**WRITTEN EXERCISE**
Copy the data below word for word and line for line, omitting the pictures.

— Start of LISTED RECORDS —

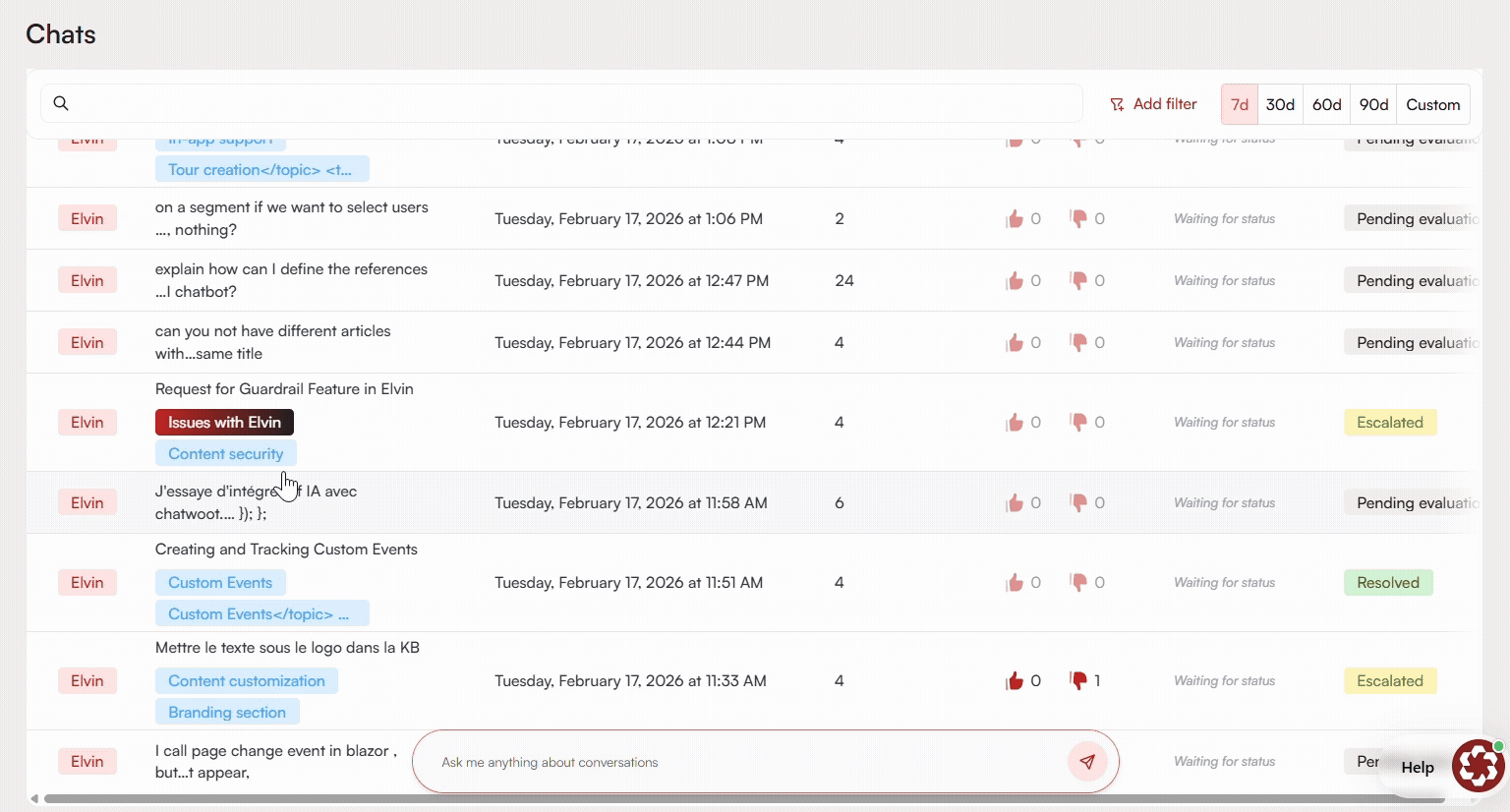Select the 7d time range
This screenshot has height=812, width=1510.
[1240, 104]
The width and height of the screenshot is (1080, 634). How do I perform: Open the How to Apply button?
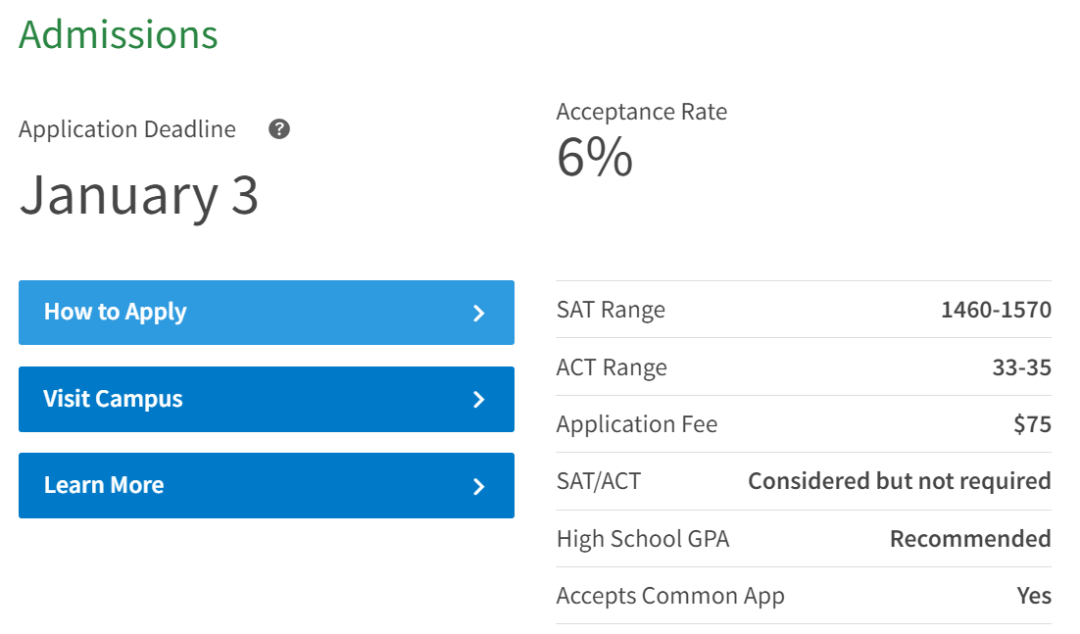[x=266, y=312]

— End of LISTED RECORDS —

**WRITTEN RESPONSE**
Select the 7d time range
This screenshot has height=812, width=1510.
[1240, 104]
The width and height of the screenshot is (1080, 634). How do I perform: Open the How to Apply button?
[x=266, y=312]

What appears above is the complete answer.